On the other hand, the Four Hour Workweek is also advocating simply stripping out the useless. When I say I plan to work for three hours per day, what I mean is that I plan to do only work-related tasks (preferably writing) for three hours, straight. Today, I’m counting this blog, which is cheating, but it is also writing. Either I need to make stricter rules for myself or live with the fact that I will always find ways around them. Doing only useful tasks is more difficult than it sounds, and the results, as Tim Ferriss suggests, can be staggering.
Personally, I feel prepared for this task by the fact that I work too quickly, anyway.
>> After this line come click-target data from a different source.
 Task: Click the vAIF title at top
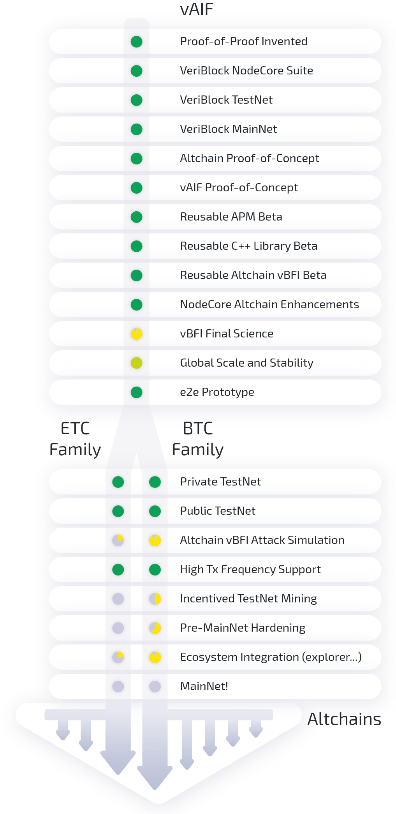[197, 9]
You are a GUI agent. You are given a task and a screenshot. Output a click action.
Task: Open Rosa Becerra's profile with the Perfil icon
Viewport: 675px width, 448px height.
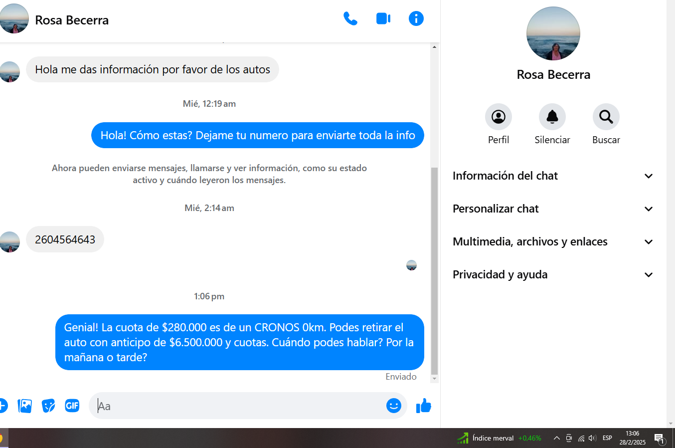pyautogui.click(x=498, y=117)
Working quickly counts as one of those things that I can use as my best and worst quality in job interviews. It’s the best because if my boss comes over and says, “You know, we should think about creating a new system for boosting morale,” I will, by the end of the day, have established a team, written three pages on teamwork from this book I read at lunch, and posted a notice of some sort of morale-boosting game in the break room. I’m not kidding. This is a real-life story. But it’s also bad because sometimes simply getting things done overshadows my perfectionism. I’ll leave out major steps. In high school math classes, I always finished tests first, but would always miss points because I simply forgot that I was supposed to add instead of subtract, etc. Clearly, this working quickly thing works against the personality traits that make me a good editor.
Giving myself a three hour window of time in which to complete all my work does a couple of things. First of all, it gives me a deadline, which keeps me from procrastinating until 10pm, when things are past due. Secondly, it allows me to rush through my projects and still have time left in the day to, you know, edit.
At times, I worry that I work too quickly. I worry that I’m not charging enough money because I am so good and so fast, or that I am charging too much because I clearly don’t take pride in what I do. I worry that someone will ask me to “look at this”, and 20 minutes later, I’ve rewritten 8 pages, clearing up grammar mistakes and rewording whole paragraphs for the sake of “flow”. I worry what my clients think of that.
What I have to remind myself in times of doubt is that I am simply well-suited to the life of a freelancer. I can do the jobs that others cannot (or find too tedious and time-consuming), and I can do them quickly. When people are willing to pay for this service, I can also make money at it. And for those people who are looking to outsource certain parts of their life (the writing of their website, or their blog, the editing of their manuscript), I am there to do it incredibly quickly.
Speaking of which, it’s 9:35am. I should start that 5-page project I promised someone today.